> _Provided records_

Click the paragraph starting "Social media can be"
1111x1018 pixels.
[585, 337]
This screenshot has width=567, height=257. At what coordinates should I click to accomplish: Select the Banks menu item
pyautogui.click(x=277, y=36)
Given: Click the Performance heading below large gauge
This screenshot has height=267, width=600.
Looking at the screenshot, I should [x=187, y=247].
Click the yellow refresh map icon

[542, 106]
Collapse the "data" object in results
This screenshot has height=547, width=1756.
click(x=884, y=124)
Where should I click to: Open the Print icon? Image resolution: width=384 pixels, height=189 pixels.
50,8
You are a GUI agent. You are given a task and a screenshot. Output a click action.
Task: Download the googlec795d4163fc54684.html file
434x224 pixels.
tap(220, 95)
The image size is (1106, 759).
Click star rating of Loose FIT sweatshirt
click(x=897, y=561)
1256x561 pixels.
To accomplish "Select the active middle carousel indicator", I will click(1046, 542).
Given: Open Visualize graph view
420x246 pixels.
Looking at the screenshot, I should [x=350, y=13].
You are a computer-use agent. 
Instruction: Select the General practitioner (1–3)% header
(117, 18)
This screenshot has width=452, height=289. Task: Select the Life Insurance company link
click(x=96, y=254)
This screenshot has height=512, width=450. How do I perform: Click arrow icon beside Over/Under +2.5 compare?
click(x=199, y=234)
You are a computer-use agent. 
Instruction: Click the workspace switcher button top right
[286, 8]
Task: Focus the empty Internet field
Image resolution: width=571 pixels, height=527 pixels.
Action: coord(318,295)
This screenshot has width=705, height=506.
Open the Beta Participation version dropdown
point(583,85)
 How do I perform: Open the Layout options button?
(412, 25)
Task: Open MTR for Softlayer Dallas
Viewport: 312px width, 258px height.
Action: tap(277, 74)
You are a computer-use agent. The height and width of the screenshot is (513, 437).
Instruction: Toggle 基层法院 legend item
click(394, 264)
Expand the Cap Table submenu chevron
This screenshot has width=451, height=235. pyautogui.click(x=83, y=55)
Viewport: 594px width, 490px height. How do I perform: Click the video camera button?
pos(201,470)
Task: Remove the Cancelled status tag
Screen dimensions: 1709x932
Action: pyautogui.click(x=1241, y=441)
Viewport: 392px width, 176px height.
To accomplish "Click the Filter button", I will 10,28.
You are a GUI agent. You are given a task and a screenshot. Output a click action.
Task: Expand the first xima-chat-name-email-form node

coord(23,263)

> _What you will do_
Which lines should be output? Exactly those from the first line of the data through the line containing "Given: Click the", inclusive.

> _Your response_
Click the paragraph starting "Social media can be"
1111x1018 pixels.
[585, 337]
This screenshot has width=567, height=257. At what coordinates should I click to accomplish: Select the Banks menu item
pyautogui.click(x=277, y=36)
Given: Click the Performance heading below large gauge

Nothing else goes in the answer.